AIM OF THE EXERCISE: At the line with "The width and height of the screenshot is (407, 228).", start transcribing; stop after the last line of the data below. Keep it exact and leave pictures out.

*** ENTRIES SHOWN Section Begins ***

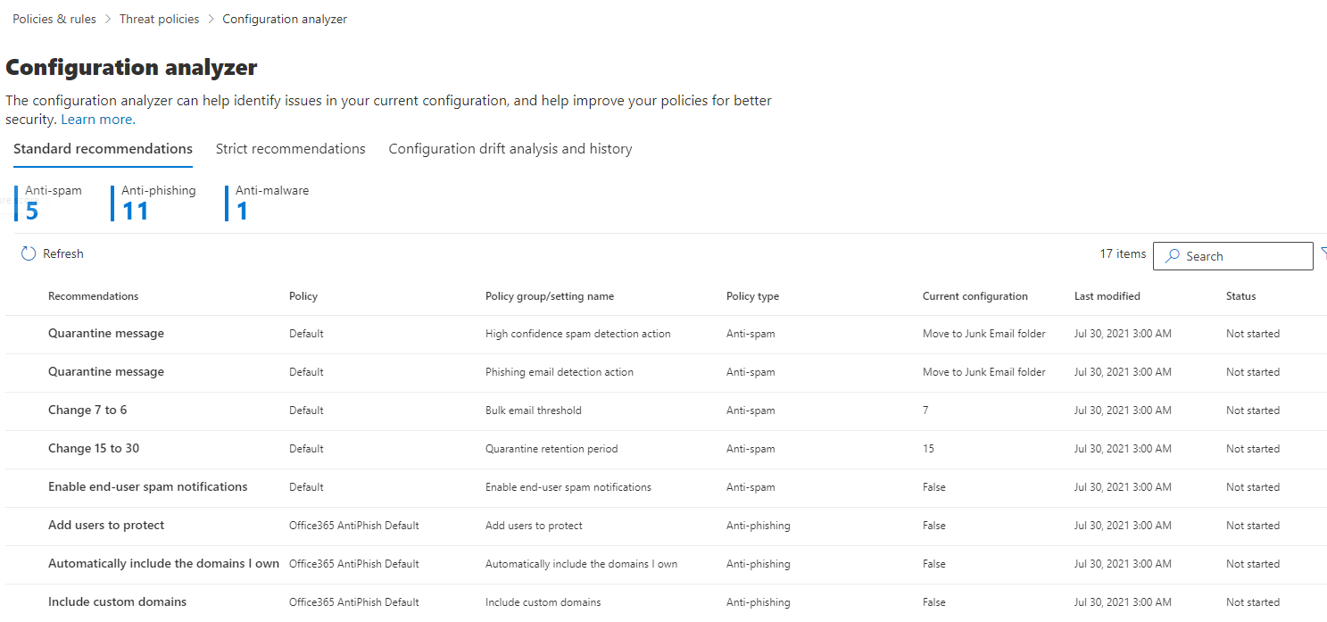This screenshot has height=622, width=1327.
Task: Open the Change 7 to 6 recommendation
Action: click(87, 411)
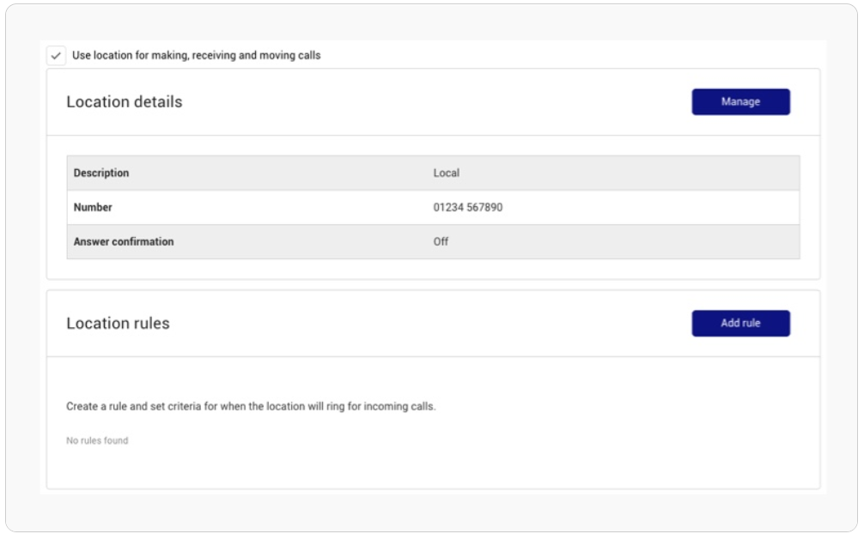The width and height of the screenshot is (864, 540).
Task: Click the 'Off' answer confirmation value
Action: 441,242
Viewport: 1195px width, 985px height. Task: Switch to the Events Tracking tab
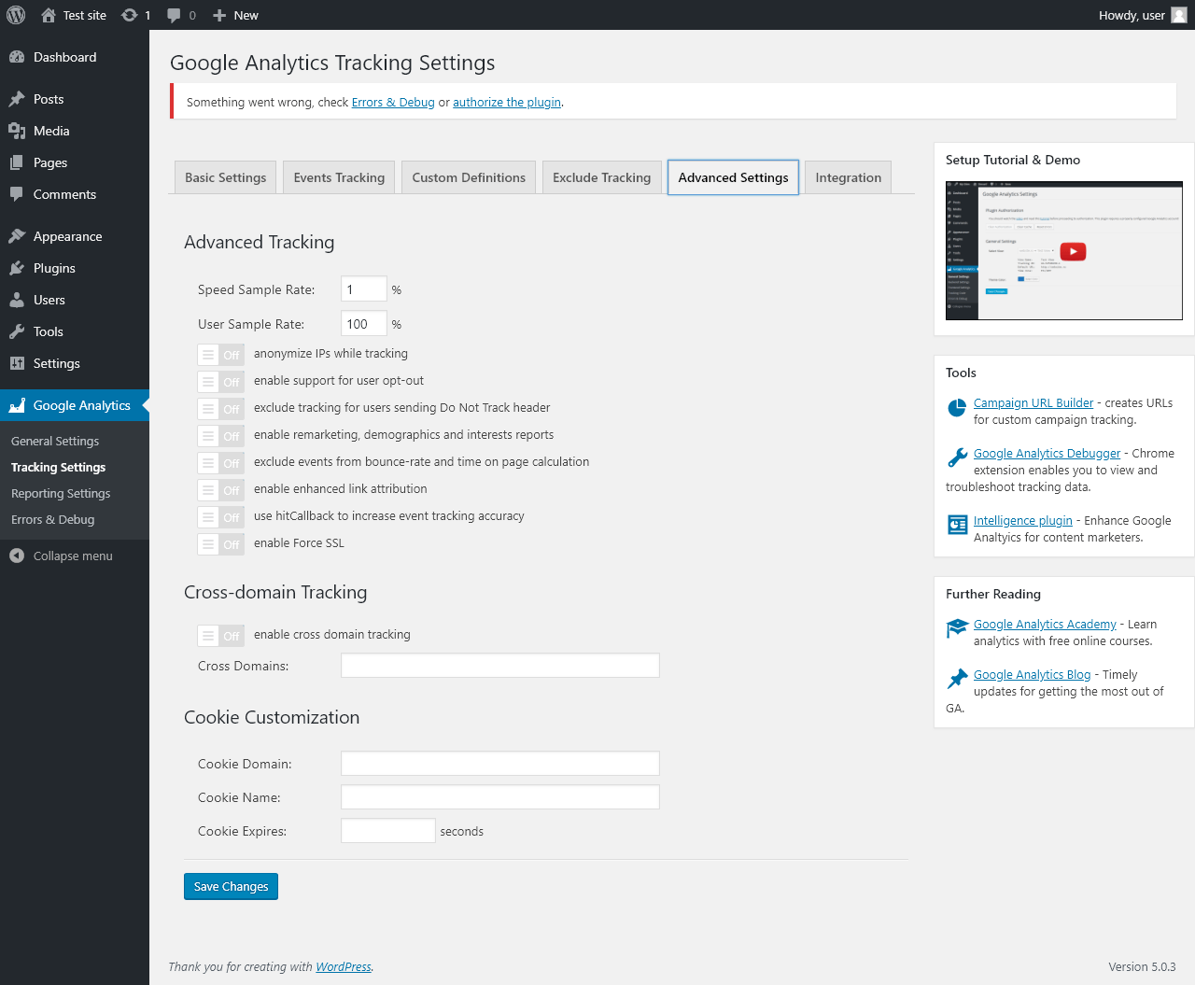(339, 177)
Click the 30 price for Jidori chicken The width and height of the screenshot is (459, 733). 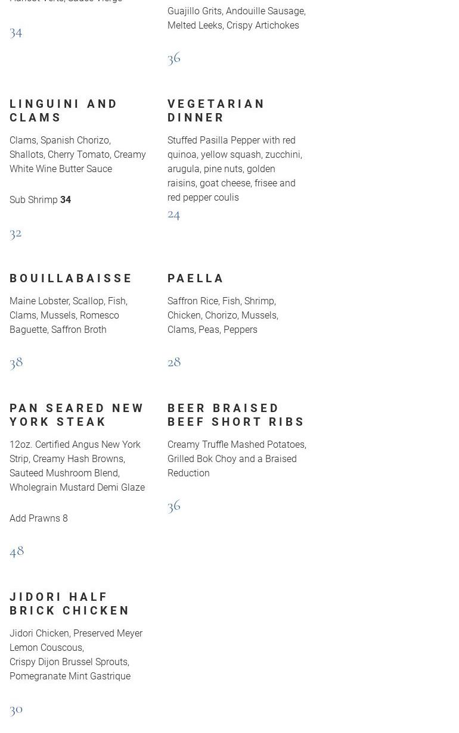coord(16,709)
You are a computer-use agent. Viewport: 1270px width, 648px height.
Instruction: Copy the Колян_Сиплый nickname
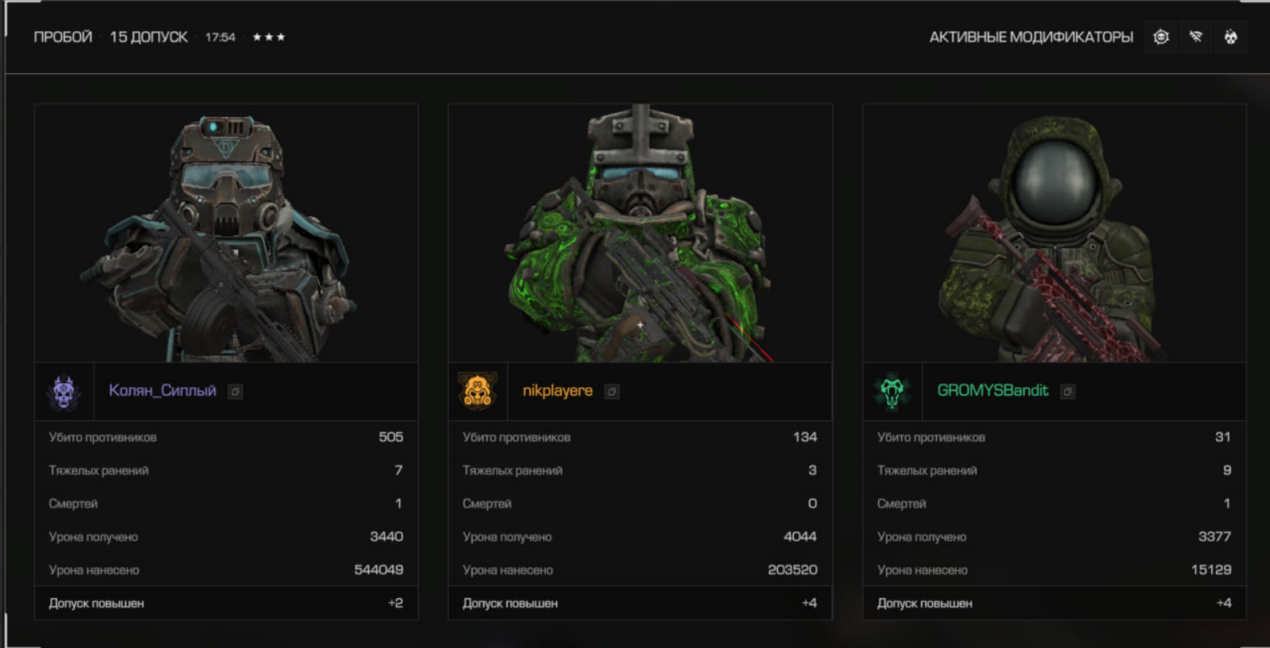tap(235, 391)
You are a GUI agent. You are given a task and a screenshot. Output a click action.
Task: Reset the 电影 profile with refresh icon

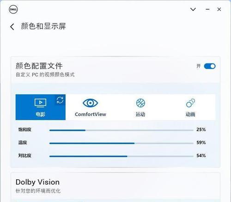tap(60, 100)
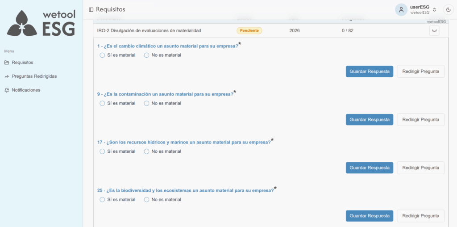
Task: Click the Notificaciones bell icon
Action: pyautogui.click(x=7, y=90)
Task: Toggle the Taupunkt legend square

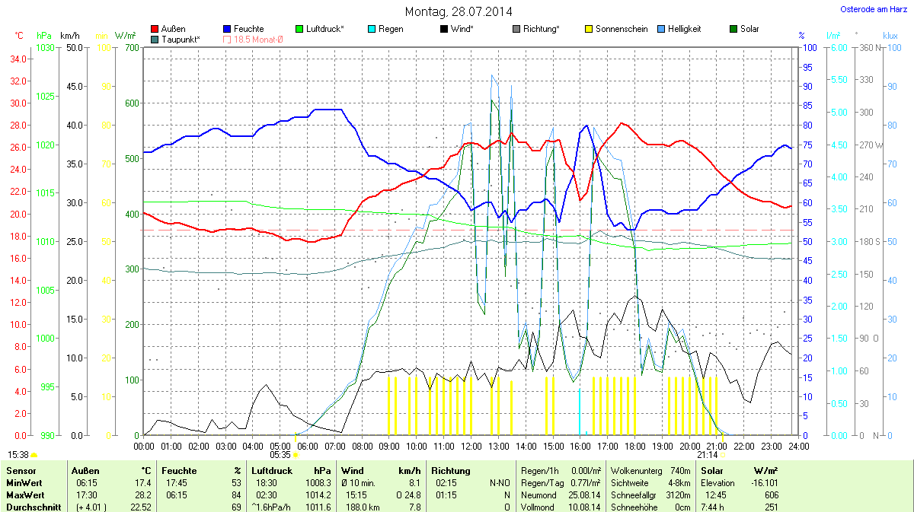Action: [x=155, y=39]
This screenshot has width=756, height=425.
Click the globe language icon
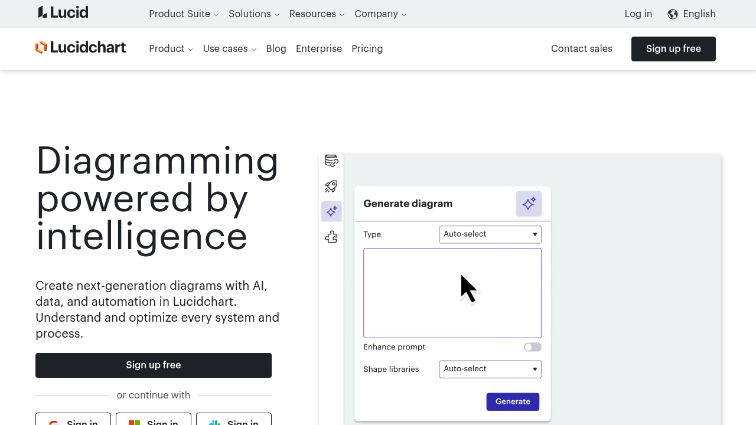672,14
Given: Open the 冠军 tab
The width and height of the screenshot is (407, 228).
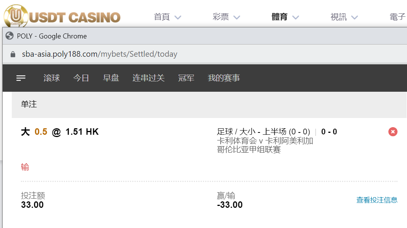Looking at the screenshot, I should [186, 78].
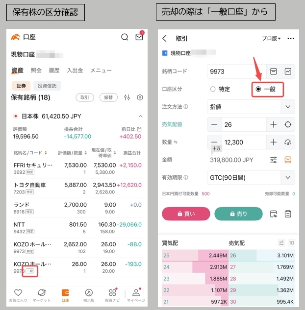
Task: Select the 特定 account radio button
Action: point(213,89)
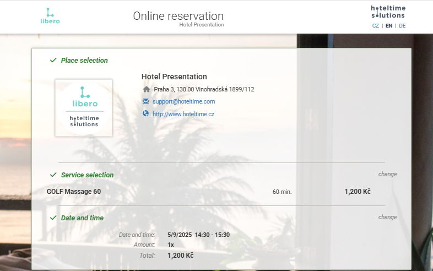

*** ENTRIES SHOWN Section Ends ***

TASK ANSWER:
The width and height of the screenshot is (407, 228).
Looking at the screenshot, I should [186, 78].
Task: Select the 特定 account radio button
Action: point(213,89)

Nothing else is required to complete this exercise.